===== Extracted information =====

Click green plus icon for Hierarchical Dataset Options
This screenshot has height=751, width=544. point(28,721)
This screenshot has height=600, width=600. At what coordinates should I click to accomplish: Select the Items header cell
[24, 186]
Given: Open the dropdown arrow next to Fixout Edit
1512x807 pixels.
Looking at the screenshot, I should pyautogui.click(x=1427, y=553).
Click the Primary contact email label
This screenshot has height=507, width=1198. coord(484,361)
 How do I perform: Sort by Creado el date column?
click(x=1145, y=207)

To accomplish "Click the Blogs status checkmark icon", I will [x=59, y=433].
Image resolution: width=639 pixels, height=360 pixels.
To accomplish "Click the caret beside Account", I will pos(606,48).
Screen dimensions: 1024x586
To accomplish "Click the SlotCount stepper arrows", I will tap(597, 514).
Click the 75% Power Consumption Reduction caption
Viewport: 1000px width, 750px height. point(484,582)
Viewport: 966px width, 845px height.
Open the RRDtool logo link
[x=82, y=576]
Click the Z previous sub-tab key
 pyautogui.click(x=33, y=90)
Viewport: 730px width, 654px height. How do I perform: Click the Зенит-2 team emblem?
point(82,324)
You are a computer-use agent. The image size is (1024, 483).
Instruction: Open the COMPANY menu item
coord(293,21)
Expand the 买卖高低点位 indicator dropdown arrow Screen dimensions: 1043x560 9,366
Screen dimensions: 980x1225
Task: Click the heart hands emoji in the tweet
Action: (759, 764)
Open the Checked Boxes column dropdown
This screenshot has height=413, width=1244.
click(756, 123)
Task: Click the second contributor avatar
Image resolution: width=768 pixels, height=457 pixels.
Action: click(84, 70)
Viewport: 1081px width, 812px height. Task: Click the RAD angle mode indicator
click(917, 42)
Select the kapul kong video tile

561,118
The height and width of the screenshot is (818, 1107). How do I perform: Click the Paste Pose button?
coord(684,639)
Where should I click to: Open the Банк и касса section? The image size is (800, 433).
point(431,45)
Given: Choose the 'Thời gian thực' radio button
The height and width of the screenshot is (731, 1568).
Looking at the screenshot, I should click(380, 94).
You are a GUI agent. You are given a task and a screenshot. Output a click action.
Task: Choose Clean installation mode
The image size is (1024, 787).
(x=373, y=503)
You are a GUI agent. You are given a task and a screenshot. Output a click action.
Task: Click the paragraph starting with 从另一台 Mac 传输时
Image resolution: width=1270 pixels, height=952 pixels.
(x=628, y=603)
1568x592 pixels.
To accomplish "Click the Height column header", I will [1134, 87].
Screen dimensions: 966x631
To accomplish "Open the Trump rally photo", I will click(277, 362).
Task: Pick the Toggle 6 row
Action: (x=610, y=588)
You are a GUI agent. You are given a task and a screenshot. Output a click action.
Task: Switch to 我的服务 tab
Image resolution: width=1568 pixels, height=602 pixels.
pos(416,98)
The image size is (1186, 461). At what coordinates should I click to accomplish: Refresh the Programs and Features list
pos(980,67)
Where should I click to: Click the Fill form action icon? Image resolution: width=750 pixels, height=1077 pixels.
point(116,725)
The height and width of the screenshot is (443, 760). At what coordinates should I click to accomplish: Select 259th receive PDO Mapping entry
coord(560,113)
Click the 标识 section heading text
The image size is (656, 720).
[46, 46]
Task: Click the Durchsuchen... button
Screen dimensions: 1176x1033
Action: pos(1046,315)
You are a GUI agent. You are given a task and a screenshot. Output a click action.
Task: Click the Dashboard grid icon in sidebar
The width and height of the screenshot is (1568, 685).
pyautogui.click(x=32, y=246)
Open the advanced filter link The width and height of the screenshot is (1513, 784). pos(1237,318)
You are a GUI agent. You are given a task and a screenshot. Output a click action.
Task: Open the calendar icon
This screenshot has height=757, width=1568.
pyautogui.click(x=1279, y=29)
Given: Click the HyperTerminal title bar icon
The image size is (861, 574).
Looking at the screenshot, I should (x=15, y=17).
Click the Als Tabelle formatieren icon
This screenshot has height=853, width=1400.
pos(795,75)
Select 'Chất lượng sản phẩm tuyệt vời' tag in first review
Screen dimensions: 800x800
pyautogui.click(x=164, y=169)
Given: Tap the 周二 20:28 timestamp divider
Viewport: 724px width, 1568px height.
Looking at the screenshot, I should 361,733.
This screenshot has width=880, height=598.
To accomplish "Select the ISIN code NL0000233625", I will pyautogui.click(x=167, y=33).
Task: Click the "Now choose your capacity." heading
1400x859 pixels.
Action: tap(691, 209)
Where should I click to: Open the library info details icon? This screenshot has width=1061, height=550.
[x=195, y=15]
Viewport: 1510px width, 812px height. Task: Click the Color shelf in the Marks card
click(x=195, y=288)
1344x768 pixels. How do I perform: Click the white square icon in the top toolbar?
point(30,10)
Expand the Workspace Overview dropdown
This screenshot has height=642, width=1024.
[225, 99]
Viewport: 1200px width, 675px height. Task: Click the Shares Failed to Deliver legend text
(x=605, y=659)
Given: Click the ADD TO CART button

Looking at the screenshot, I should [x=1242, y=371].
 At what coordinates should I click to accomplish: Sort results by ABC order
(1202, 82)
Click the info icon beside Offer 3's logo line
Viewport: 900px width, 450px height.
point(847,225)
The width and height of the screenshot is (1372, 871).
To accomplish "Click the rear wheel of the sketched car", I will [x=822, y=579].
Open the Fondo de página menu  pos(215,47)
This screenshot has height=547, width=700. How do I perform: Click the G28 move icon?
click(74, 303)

=====

Work request ::
What you return should be the records above, repeated exactly.

Written response ::
Click green plus icon for Hierarchical Dataset Options
This screenshot has height=751, width=544. point(28,721)
This screenshot has height=600, width=600. At what coordinates should I click to accomplish: Select the Items header cell
[24, 186]
Given: Open the dropdown arrow next to Fixout Edit
1512x807 pixels.
Looking at the screenshot, I should pyautogui.click(x=1427, y=553).
Click the Primary contact email label
This screenshot has height=507, width=1198. coord(484,361)
 How do I perform: Sort by Creado el date column?
click(x=1145, y=207)

To accomplish "Click the Blogs status checkmark icon", I will [x=59, y=433].
Image resolution: width=639 pixels, height=360 pixels.
To accomplish "Click the caret beside Account", I will pos(606,48).
Screen dimensions: 1024x586
To accomplish "Click the SlotCount stepper arrows", I will tap(597, 514).
Click the 75% Power Consumption Reduction caption
Viewport: 1000px width, 750px height. point(484,582)
Viewport: 966px width, 845px height.
Open the RRDtool logo link
[x=82, y=576]
Click the Z previous sub-tab key
 pyautogui.click(x=33, y=90)
Viewport: 730px width, 654px height. How do I perform: Click the Зенит-2 team emblem?
point(82,324)
You are a computer-use agent. The image size is (1024, 483).
Instruction: Open the COMPANY menu item
coord(293,21)
Expand the 买卖高低点位 indicator dropdown arrow Screen dimensions: 1043x560 9,366
Screen dimensions: 980x1225
Task: Click the heart hands emoji in the tweet
Action: (759, 764)
Open the Checked Boxes column dropdown
This screenshot has height=413, width=1244.
click(756, 123)
Task: Click the second contributor avatar
Image resolution: width=768 pixels, height=457 pixels.
Action: click(84, 70)
Viewport: 1081px width, 812px height. Task: Click the RAD angle mode indicator
click(917, 42)
Select the kapul kong video tile

561,118
The height and width of the screenshot is (818, 1107). How do I perform: Click the Paste Pose button?
coord(684,639)
Where should I click to: Open the Банк и касса section? The image size is (800, 433).
point(431,45)
Given: Choose the 'Thời gian thực' radio button
The height and width of the screenshot is (731, 1568).
Looking at the screenshot, I should click(380, 94).
You are a GUI agent. You are given a task and a screenshot. Output a click action.
Task: Choose Clean installation mode
The image size is (1024, 787).
(x=373, y=503)
You are a GUI agent. You are given a task and a screenshot. Output a click action.
Task: Click the paragraph starting with 从另一台 Mac 传输时
Image resolution: width=1270 pixels, height=952 pixels.
(x=628, y=603)
1568x592 pixels.
To accomplish "Click the Height column header", I will [1134, 87].
Screen dimensions: 966x631
To accomplish "Open the Trump rally photo", I will click(277, 362).
Task: Pick the Toggle 6 row
Action: (x=610, y=588)
You are a GUI agent. You are given a task and a screenshot. Output a click action.
Task: Switch to 我的服务 tab
Image resolution: width=1568 pixels, height=602 pixels.
pos(416,98)
The image size is (1186, 461). At what coordinates should I click to accomplish: Refresh the Programs and Features list
pos(980,67)
Where should I click to: Click the Fill form action icon? Image resolution: width=750 pixels, height=1077 pixels.
point(116,725)
The height and width of the screenshot is (443, 760). At what coordinates should I click to accomplish: Select 259th receive PDO Mapping entry
coord(560,113)
Click the 标识 section heading text
The image size is (656, 720).
[46, 46]
Task: Click the Durchsuchen... button
Screen dimensions: 1176x1033
Action: pos(1046,315)
You are a GUI agent. You are given a task and a screenshot. Output a click action.
Task: Click the Dashboard grid icon in sidebar
The width and height of the screenshot is (1568, 685).
pyautogui.click(x=32, y=246)
Open the advanced filter link The width and height of the screenshot is (1513, 784). pos(1237,318)
You are a GUI agent. You are given a task and a screenshot. Output a click action.
Task: Open the calendar icon
This screenshot has height=757, width=1568.
pyautogui.click(x=1279, y=29)
Given: Click the HyperTerminal title bar icon
The image size is (861, 574).
Looking at the screenshot, I should (x=15, y=17).
Click the Als Tabelle formatieren icon
This screenshot has height=853, width=1400.
pos(795,75)
Select 'Chất lượng sản phẩm tuyệt vời' tag in first review
Screen dimensions: 800x800
pyautogui.click(x=164, y=169)
Given: Tap the 周二 20:28 timestamp divider
Viewport: 724px width, 1568px height.
Looking at the screenshot, I should 361,733.
This screenshot has width=880, height=598.
To accomplish "Select the ISIN code NL0000233625", I will pyautogui.click(x=167, y=33).
Task: Click the "Now choose your capacity." heading
1400x859 pixels.
Action: tap(691, 209)
Where should I click to: Open the library info details icon? This screenshot has width=1061, height=550.
[x=195, y=15]
Viewport: 1510px width, 812px height. Task: Click the Color shelf in the Marks card
click(x=195, y=288)
1344x768 pixels. How do I perform: Click the white square icon in the top toolbar?
point(30,10)
Expand the Workspace Overview dropdown
This screenshot has height=642, width=1024.
[225, 99]
Viewport: 1200px width, 675px height. Task: Click the Shares Failed to Deliver legend text
(x=605, y=659)
Given: Click the ADD TO CART button

Looking at the screenshot, I should [x=1242, y=371].
 At what coordinates should I click to accomplish: Sort results by ABC order
(1202, 82)
Click the info icon beside Offer 3's logo line
Viewport: 900px width, 450px height.
point(847,225)
The width and height of the screenshot is (1372, 871).
To accomplish "Click the rear wheel of the sketched car", I will [x=822, y=579].
Open the Fondo de página menu  pos(215,47)
This screenshot has height=547, width=700. How do I perform: Click the G28 move icon?
click(74, 303)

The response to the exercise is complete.